» **EXTRAIT À LIRE**
● ● ● ● ● ● ●
La Terreur bleue forme un tout, ce qui contribue à lui donner une efficacité redoutable ; mais dès qu’on entreprend de dégager les divers éléments de ce tout, on se rend compte qu’il manque d’homogénéité. En effet, la Terreur apparaît à la fois comme rationnelle et irrationnelle : rationnelle en tant qu’elle est une arme, un levier aux mains des Jacobins au pouvoir en 1793-1794 / dans le même temps, en contrepoint, la Terreur est aussi irrationnelle : elle sert à produire une réalité artificielle, elle apparaît comme le moyen pour ses acteurs d’affirmer la légitimité de leur combat révolutionnaire et la réalité même de la Révolution en marche.

 

Il ne faut pas s’étonner qu’elle ait un aspect rationnel et irrationnel ; les phénomènes révolutionnaires connaissent en effet très souvent une dérive saturnienne (< Saturne, qui dévorait ses propres enfants), ainsi qu’une hypertrophie du concept d’ennemi. La terreur est rationnelle en tant qu’arme du gouvernement et instrument de régénération (I), mais elle est dans le même temps irrationnelle comme productrice indispensable de finalité et de réalité révolutionnaire (II).

 

  1. I – Une Terreur rationnelle

La raison a pu fonctionner de différentes manières, notamment sous trois aspects : l’aspect défensif d’une terreur en riposte (A), l’aspect offensif d’une terreur brute (B), et l’aspect constructif d’une terreur porteuse d’unité et de régénération (C).

 

A / La Terreur comme riposte

 

  • a) Une thèse plausible

En mars 1793, la jeune République française est attaquée de toutes parts (extérieur et intérieur) : elle est menacée dans son existence même. Dès lors, une réaction vigoureuse s’impose ; pour faire front, la Convention nationale va décréter au nom du salut public des mesures de plus en plus énergiques. L’expression « salut public » peut être entendue dans un sens simplement, étroitement sécuritaire : il s’agirait en ce cas de défendre d’abord les frontières, puis l’ordre interne menacé par les complots et les insurrections. C’est ce second aspect de la défense qui justifierait la Terreur. Cette conception sécuritaire du salut public peut faire songer le juriste d’aujourd’hui à des notions modernes : État d’exception, de circonstances exceptionnelles. En 1793, tous les républicains sincères peuvent se rallier de bonne foi à cette notion sécuritaire de « salut public » par un réflexe de défense républicaine.
● ● ● ● ● ● ●
» **CONSIGNES**
(A) Les affirmations (i), (ii) et (iii) correspondent-elles à l'extrait sur la Terreur ? (i) En mars 1793, la République française est attaquée à la fois à l'extérieur et à l'intérieur. (ii) La Terreur y est présentée comme purement rationnelle. (iii) C'est la défense des frontières qui justifierait la Terreur. Répondez par oui ou par non et citez à chaque fois les mots décisifs de l'extrait.
(B) Prolongez l'extrait sur la Terreur à partir de sa dernière phrase.
Ces données viennent d'une autre source.

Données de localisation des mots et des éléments
● ● ● ● ● ● ●
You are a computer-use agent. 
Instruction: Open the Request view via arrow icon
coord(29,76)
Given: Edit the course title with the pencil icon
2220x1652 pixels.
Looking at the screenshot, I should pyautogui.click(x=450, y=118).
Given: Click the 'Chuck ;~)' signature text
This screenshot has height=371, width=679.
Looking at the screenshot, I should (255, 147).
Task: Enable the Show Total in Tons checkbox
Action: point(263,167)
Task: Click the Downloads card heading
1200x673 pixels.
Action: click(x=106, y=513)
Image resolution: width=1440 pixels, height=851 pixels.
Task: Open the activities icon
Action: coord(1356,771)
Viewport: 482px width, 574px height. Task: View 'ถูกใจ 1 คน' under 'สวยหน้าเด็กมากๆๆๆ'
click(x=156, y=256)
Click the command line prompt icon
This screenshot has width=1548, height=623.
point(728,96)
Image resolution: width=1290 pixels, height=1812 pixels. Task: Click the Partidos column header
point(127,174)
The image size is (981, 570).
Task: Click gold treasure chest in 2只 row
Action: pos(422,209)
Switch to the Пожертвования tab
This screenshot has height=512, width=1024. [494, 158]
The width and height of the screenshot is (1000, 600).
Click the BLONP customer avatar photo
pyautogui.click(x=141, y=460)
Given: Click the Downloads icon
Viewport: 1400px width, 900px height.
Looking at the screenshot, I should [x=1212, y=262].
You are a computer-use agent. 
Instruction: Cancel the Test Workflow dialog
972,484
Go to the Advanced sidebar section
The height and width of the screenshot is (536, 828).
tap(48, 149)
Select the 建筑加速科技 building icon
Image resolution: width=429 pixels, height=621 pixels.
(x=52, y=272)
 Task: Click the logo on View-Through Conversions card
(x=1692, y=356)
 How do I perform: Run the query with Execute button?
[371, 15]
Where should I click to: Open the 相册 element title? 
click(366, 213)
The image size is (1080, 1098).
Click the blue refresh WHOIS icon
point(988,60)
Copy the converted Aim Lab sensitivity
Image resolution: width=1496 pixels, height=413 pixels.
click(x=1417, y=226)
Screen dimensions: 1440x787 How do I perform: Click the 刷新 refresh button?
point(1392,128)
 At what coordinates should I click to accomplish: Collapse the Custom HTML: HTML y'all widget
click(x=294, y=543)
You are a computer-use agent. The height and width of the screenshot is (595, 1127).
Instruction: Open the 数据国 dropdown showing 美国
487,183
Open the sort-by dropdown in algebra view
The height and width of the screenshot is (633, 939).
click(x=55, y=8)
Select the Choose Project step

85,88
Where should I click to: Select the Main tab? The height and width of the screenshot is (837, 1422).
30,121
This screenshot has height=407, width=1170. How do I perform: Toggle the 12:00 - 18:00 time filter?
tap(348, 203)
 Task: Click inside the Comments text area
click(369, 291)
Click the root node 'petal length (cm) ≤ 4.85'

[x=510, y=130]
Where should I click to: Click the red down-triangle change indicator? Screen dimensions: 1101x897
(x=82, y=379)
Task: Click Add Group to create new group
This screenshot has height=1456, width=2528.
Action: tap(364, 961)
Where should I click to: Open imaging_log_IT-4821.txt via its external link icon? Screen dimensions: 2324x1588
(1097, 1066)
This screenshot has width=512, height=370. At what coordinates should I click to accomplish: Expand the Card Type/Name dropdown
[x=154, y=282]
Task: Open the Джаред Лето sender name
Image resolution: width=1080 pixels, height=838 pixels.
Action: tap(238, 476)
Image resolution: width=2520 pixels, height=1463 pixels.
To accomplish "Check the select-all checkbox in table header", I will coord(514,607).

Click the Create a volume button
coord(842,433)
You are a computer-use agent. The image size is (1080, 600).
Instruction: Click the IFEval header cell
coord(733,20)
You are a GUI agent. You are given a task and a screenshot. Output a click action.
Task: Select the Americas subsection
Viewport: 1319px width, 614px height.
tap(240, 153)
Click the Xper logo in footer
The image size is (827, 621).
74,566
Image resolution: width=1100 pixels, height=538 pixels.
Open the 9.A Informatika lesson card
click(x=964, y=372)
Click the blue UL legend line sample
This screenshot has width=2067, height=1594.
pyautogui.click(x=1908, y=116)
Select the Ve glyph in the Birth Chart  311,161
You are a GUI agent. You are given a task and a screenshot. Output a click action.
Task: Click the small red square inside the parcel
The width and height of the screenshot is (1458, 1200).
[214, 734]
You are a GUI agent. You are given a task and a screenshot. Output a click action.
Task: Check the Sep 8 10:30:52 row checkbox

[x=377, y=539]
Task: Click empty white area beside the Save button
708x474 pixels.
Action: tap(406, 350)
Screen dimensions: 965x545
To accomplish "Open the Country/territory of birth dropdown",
● ● ● ● ● ● ●
» **CORRIGÉ DE L'EXERCICE**
(A)
(i) Oui : « En mars 1793, la jeune République française est attaquée de toutes parts (extérieur et intérieur) ».
(ii) Non : « la Terreur apparaît à la fois comme rationnelle et irrationnelle ».
(iii) Non : « puis l’ordre interne menacé par les complots et les insurrections. C’est ce second aspect de la défense qui justifierait la Terreur. »

(B)
 

Néanmoins, les députés de la Plaine et les Girondins peuvent être amenés à voter avec les Montagnards des mesures pouvant être qualifiées de « pré-terroristes ».

 

  • b) Le sens des mots

À la différence de l’historien qui peut analyser tranquillement, les députés à la Convention devaient à la fois écouter le discours, le comprendre, et agir pour réagir dans l’immédiat et presque toujours dans l’urgence. Comment s’étonner dans ces conditions de la relative myopie d’un certain nombre d’entre eux face à la nature profonde de la Terreur ? D’autant que cette myopie a pu être entretenue dans un premier temps par le discours même du jacobinisme au pouvoir. En effet, le discours jacobin comporte souvent plusieurs discours de compréhension, voire un véritable double sens.

 

Par exemple, le 10 octobre 1793, Saint Just prononce devant la Convention nationale un rapport sur la nécessité de créer un gouvernement provisoire qui serait révolutionnaire jusqu’à la paix. Dans ce discours, Saint Just parle notamment de « comprimer la minorité monarchique », = punir, gouverner par le glaive. Toutefois, à aucun moment il ne parle de tuer ni exterminer. De même, le 17 pluviôse an II (5 février 1794), Robespierre définit dans un discours la Terreur comme une justice prompte, sévère, inflexible, mais une justice tout de même, laquelle serait une conséquence de la vertu. Selon Robespierre, la vertu est le principe général de la démocratie, = la Terreur est donc une application de ce principe de vertu à ce que Robespierre appelle les plus pressants besoins de la patrie.

 

Quand on relit ces thèses, on s’aperçoit qu’il arrive souvent que les mots prononcés à la tribune de la Convention soient moins forts que leur contenu. Beaucoup de députés ont peur, mais aussi peuvent être abusés par le discours officiel + par le vocabulaire, qui a pu subir depuis 1789 une inflexion de sens (ex: justice, patrie, liberté, égalité…). Derrière les principes apparemment clairs, les députés ne saisissent sans doute pas toutes les conséquences pratiques de ces principes, auxquels ils se rallient. Ainsi, lorsqu’ils adoptent des décrets au nom du salut public, il est probable que beaucoup d’entre eux n’aient pas discerné la définition précise de ce salut public.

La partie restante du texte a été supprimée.